Is expecting traditional telecommunication and network providers to provide internet access to rural areas the wrong approach?

It seems with billions of federal dollars in play with the ARRA and broadband initiatives to bring high speed internet access the solution is still elusive. Given the new company Open Range with their partner GlobalStar last week stand in jeopardy of loosing millions in loans being unable to provide sufficient network resources to penetrate and connect subscribers with the rest of the world, I tend to think it will or could be utility providers that could be the solution to rural broadband access over typical communication providers.

Why? Name a rural community in the United States that doesn't have electrical power? I possibly haven't researched enough and I know I haven't visited every nook and cranny in the US but I am certain from working with utilities and traveling the country that the electrical grid reaches place broadband has never penetrated.

Why haven't utilities stepped up and proposed to extended broadband access to their rural clients and increased their revenue streams? Truthfully some have attempted to add internet services and lost economically not having the technical expertise and management knowledge the traditional telecommunication carriers possess. I expect others in rural areas maybe succeeding at this time with providing telecommunication services but knowing the way government draws interest and publication of winners, I haven't easily learned who the successful utilities are.

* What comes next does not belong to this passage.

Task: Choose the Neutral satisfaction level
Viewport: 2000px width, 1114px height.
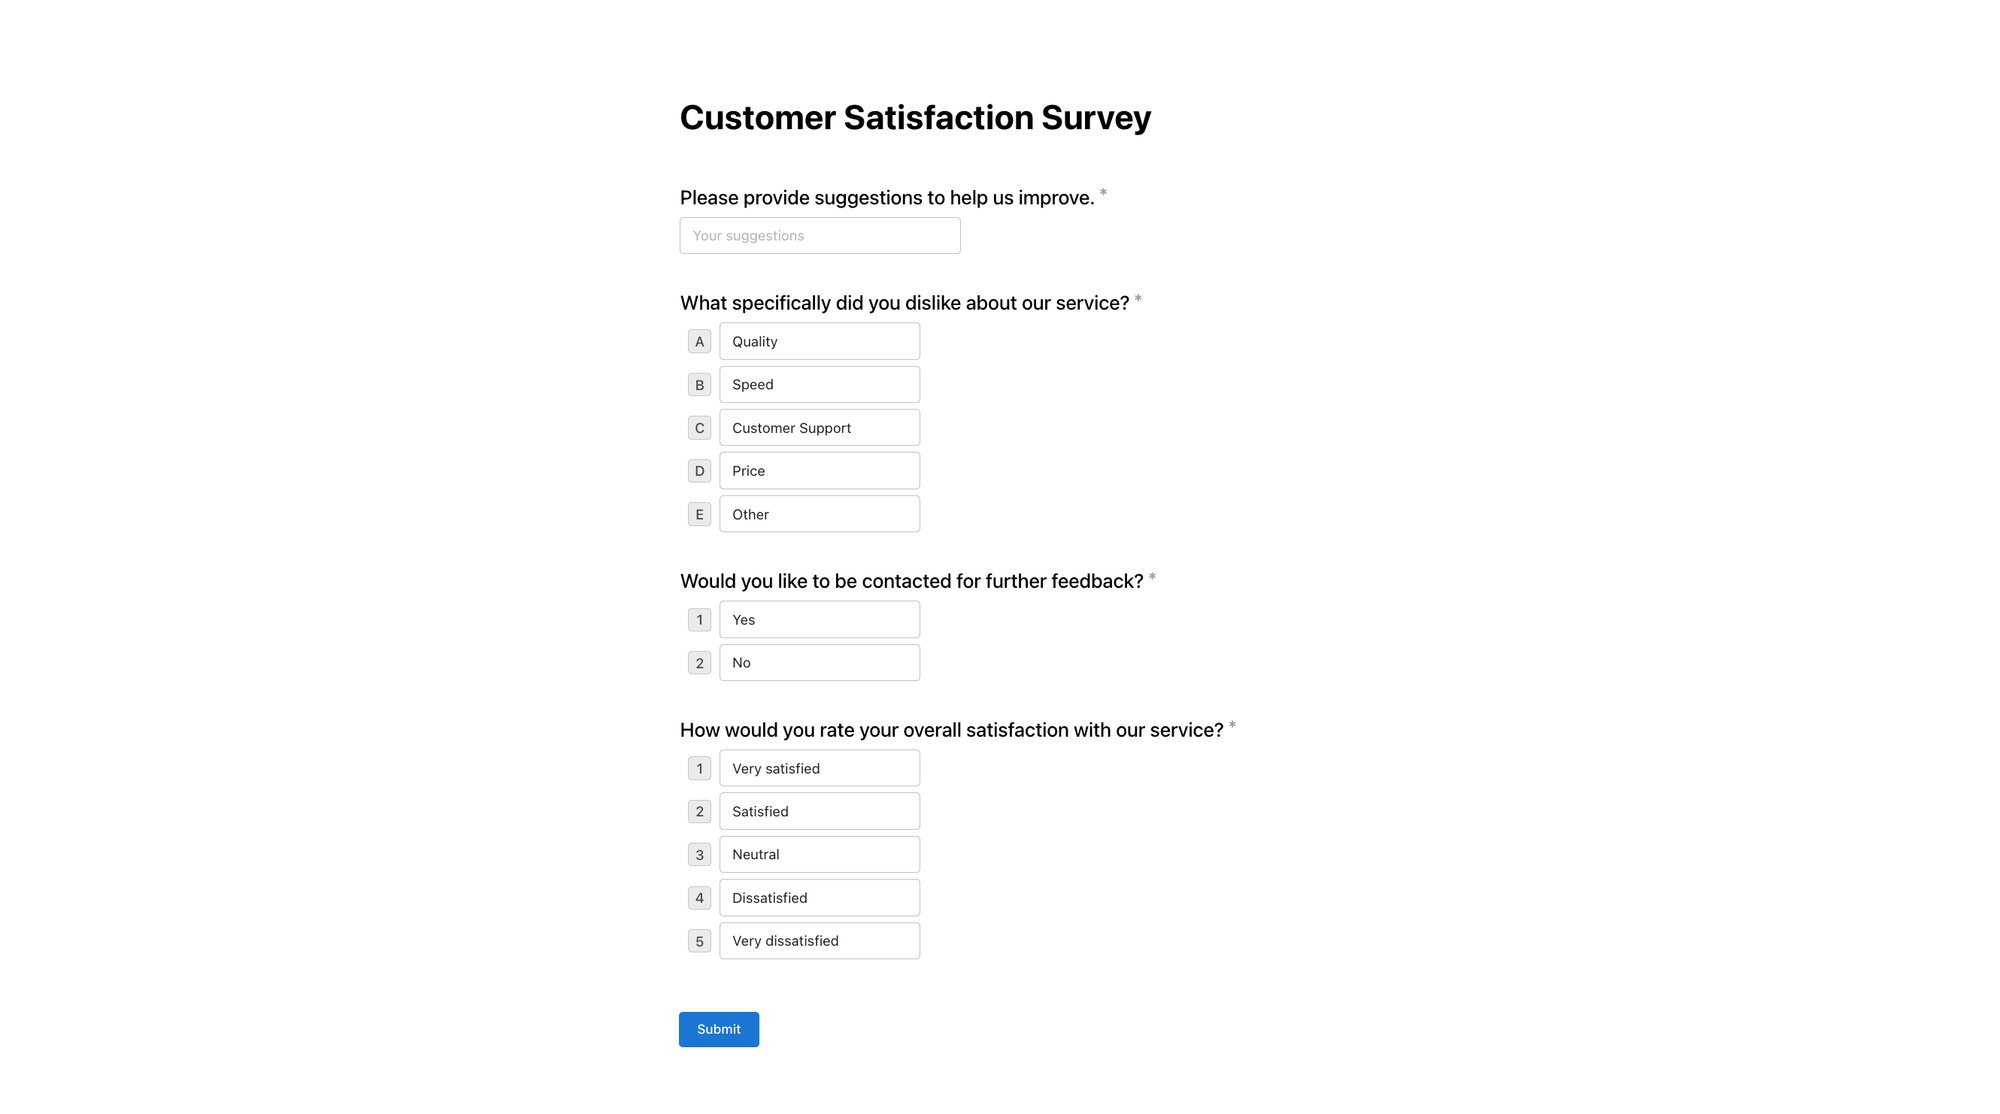Action: 819,854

The difficulty within utilities is the primary focus on electrical distribution of power and communications technology and management have commonly been less than a secondary focus. Utilities are grappling with their own network technology needs presently with the emergence of intelligent utility initiatives presently trying to figure out how to meet NIST priorities.

I would suggest that "Smart Grid" and "Rural Broadband" are actually a marriage made in heaven but not for merely carrying meter traffic or consumer traffic riding the same fibers as utility traffic but utilizing existing over build and new optical ground wire fibers to penetrate the rural areas using the same right of ways and structures the utilities have been using for decades to move power. The issue then becomes developing the network data center and equipment rooms at the utilities command center for connection to the traditional Service Providers to the public packet data network and working out the details of the subscriber area interface or distribution each of which is an area of unfamiliarity to the utility. Yet, through partnerships and collaborations the utility could learn what it needs to add a broadband network architecture overlay to its existing electrical distribution and plan when making upgrades to electrical transmission services to add OPGW to the list and access points at remote substations and switchyards that can serve as points of presence in the rural community.

Is it regulation, money or executive ease with such new ventures that keep these possibilities from being pursued?
to be continued...

Tuesday, September 7, 2010

Intelligent Utility--poetically speaking

By Reese 9/1/2010

It was a warm wiggling day for power surging waves

rippling down miles of transmission line sun glistening

in the remote rural sky where seldom a truck passed by.

Two hundred miles or more from generation to the substation floor

stepping down and then out again on feeder lines to your door.

Reactively capacitance and inductance wrangled with each other

as resistance changed a little in the heat eating up real power in feet.

It was a cosine of complication of a line’s impedance crossing the nation

a power factor less than unity and reactive lines took a polar phase

as voltage raised and line capacity dropped with transformer heat flaring

in raising degrees the system would soon be brought to its knees.

Quickly the bit stream flying in a fiber optic dream transmitted the disease

conveying the message from end to end, “more balancing reactance please!

ELI needs to be put on ICE or the grid will pay a handsome price.”

Capacitors banks switched in on command a Faraday array to save the day!

Reactive switching, high voltage hissing but the impedance was changing

As load and source found a more amicable conjugate match!

Slowly it rose from 70% to where it was meant to be more near unity

and the community never witnessed or noticed the heroic act

taken care of automatically that kept their power supply intact.

Another day of smart design simply working in normalcy’s harsh reality

aided through talkative nerves communicating reactive curves

sending analog status streams and controlling a power stream

through motive bits that control and protect the line automatically

from a dynamic MW power load of every house and commercial abode

where the magic serves the multitude from three lines of solitude.